Evet, dinliyorum.         

VTR: İnsanın kendini ilahlaştırması nasıl olur?

ADNAN OKTAR: Canımın içi o aslında normal bir insanda olmuyor yani aklını kaybetmiş oluyor yani ölü olmuş oluyor. Ölü çok insan vardır öyle olunca mekanik olarak o kendini ilah gibi görür. Çok büyük, çok yüce görür, insanların en akıllısı görür münafıklarda olur bu. Kendini ilahlaştırır, Allah’ı eleştirir, peygamberi eleştirir, müminlerin ileri gelenlerini eleştirir, Müslümanları dağıtmak ister, İslam’ı durdurmak ister ve bunun için de çok şeytani örnekler vermeye başlar. Allah onun için diyor. Bak “onların” diyor “nasıl örnekler vererek saptıklarına bir bak” diyor Allah. Onun için böyle tipler sürekli örnekler ve misaller vererek, zırvalayarak o aşağılık ve ahlaksız felsefelerini muhafazaya çalışırlar ama şuuru açık olmaz kapalı şuurla bunu yaparlar. Müminler o kapalı şuurla ama şeytani yetenekli olan kişilere karşı akıl geliştirince mükemmel bir akıl, mükemmel bir analiz gücü meydana gelir. İşte o zaman Müslümanın o üstün zekası, üstün aklı küfre galebe eder, münafıklara galebe eder yoksa öbür türlü Müslümanda bir atıllık ve atalet olabilir, durgunluk olabilir onu kırar.

Evet, dinliyorum.

VTR: Takım elbisede hangi renk daha iyi?

ADNAN OKTAR: Bu güzellik canımın içi ne kadar güzel insansın sen. Bir de tarz yapmışsın o çok yakışmış piercing, burun minicik çok güzel, gözler çok güzel, kaş çok güzel, piercingi de çok yakışmış. Şapkası falan süper beresi bayağı hoş duruyor. Bir daha dinleyeyim. 

VTR: Takım elbisede hangi renk daha iyi?

ADNAN OKTAR: Canımın içi tabii klasik olarak laciverttir ama çok iyi bir kumaş olması lazım. Benim tercihim ipeklidir en güzeli o olur ama siyah da asil bir renktir. Bir de beyaz süt beyaz, tam anlamıyla beyaz o da çok güzel. Bu üç renkten biri beyaz, siyah veyahut lacivert.

VTR: Tanımadığımız insanlarla sizli bizli konuşmak araya soğukluk katmaz mı?

ADNAN OKTAR: Çok akıllı ve güzel görünüyorsun çok kişiliklisin, güzelliğin mükemmel. Allah arkadaşını da seni de cennette bana dost etsin.

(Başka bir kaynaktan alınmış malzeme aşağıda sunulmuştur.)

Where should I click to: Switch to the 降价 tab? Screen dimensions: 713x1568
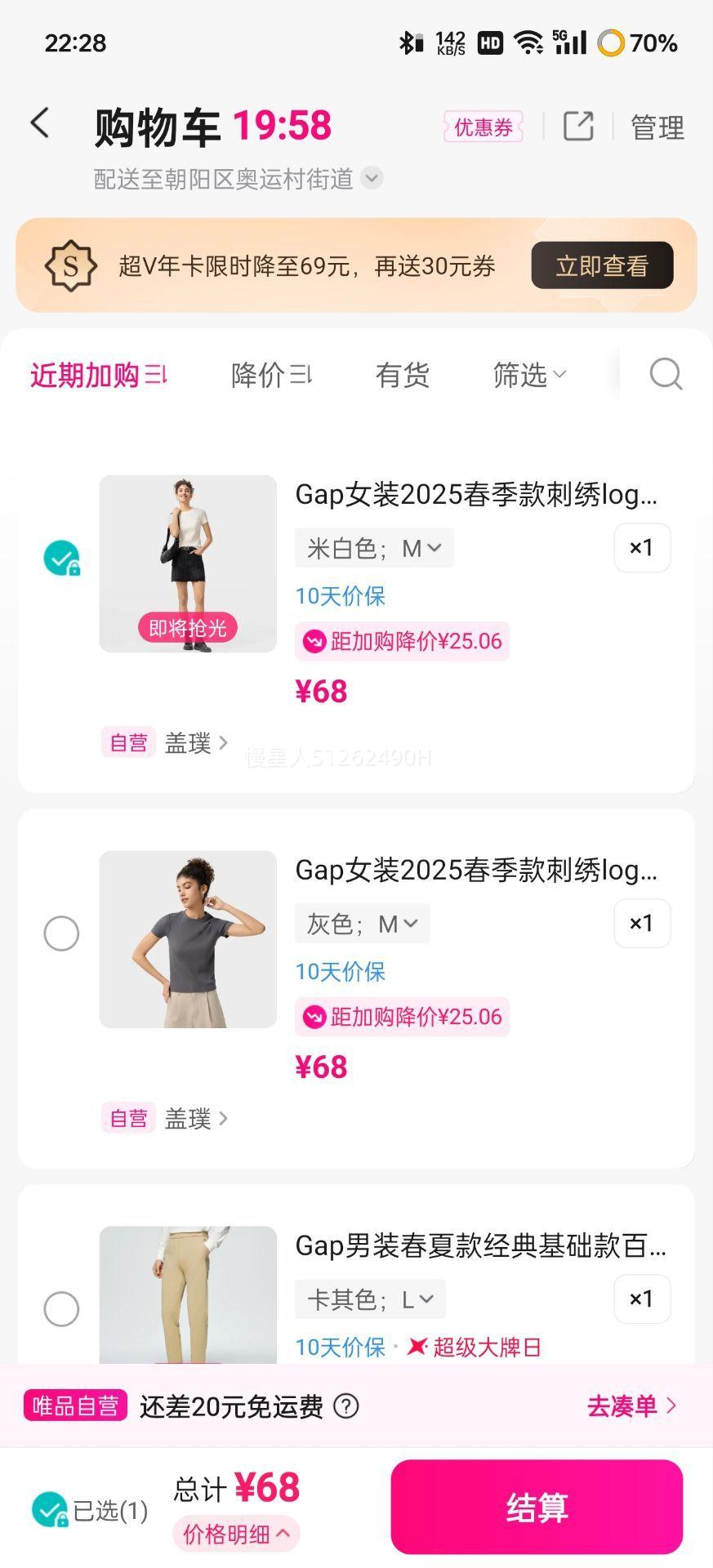coord(271,375)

Benim canım da çok güzel, benim güzelim de çok güzel her ikisi de çok güzeller. Ama güzel yüzlüm eğer tanımadığın insanla mesafeliysen ve riskli görüyorsan sizli bizli daha iyi olur öbür türlü o dengesizleşebilir yani samimi konuşmak onu dengesizleştirebilir. Ama bir samimiyet varsa yani bir akılcı arkadaşlık oluştuysa, güven oluştuysa siz biz komik durur tabii bir garip durur. Ama resmiyet varsa yani risk devam ediyor o anlamına gelir bu o zaman siz biz daha koruyucu olur, daha dikkatli olmayı sağlar. Ama bazen de siz biz nezaket olarak iyi olabilir. Mesela bir devlet görevlisidir efendimli konuşursun, sizli bizli konuşursun bu bir nezakettir yani devlet terbiyesi olarak olabilir. Kendinden büyük bir insan için olabilir ama samimiyet aşkın, dostluğun, sevginin dilinde siz biz pek olmaz.

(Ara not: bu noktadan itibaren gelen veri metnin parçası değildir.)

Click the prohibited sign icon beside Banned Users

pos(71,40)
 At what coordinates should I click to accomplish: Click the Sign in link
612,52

Evet, dinliyorum.          

VTR: İnsanlardan korkmalı mıyız yoksa korkumuz sadece Allah’tan mı olmalı?

ADNAN OKTAR: Yakışıklım tabii ki Allah’tan olmalı ama insandan korkma demek o refleksi güçlü tutma anlamına geliyor çünkü adam mesela psikopat eli yüzünden akıyor bela pislik. Şimdi adam diyor ki mesela “ben sizin evinize geleceğim size bir şey anlatmak istiyorum” diyor. “Müsaade ederseniz” diyor. Şimdi sen refleks olarak ondan imtina etmen lazım bu bir korunma refleksidir ve dolayısıyla korku gibi görünmekle beraber adam diyor ki “korkuyor musun?” “Evet korkuyorum” dersin Allah Allah. Ama adı korku değildir yani bir savunma refleksidir. Savunma refleksiyle korku karıştırılıyor. Adam mesela silah çıkartır sen irkilirsin adrenalin kazanırsın mesela rengin falan atar o silahı onun elinden alacak güce bile erişirsin. “Ne o korktun mu?” Derse “evet korktum” diyebilir adam. Ama korkma değildir o yani o reflekstir savunma refleksidir. Dolayısıyla korkmayla savunma refleksini karıştırmamak gerekiyor. Ama korkulacak olan tabii ki Allah’tır. Fakat bazı hareketler klasik korkma olarak görülür. Mesela yüksek sesle bağırır kendini savunmak için mesela yüksek sesle saldırır, korktuğu için değildir o, o bir cesaret gösterisi ve savunmadır, savunma refleksidir karıştırmamak gerekiyor.

Evet, dinliyorum.    

VTR: Yanınızdaki arkadaşlarınızla dostluğunuzu nasıl sağlayabiliyorsunuz?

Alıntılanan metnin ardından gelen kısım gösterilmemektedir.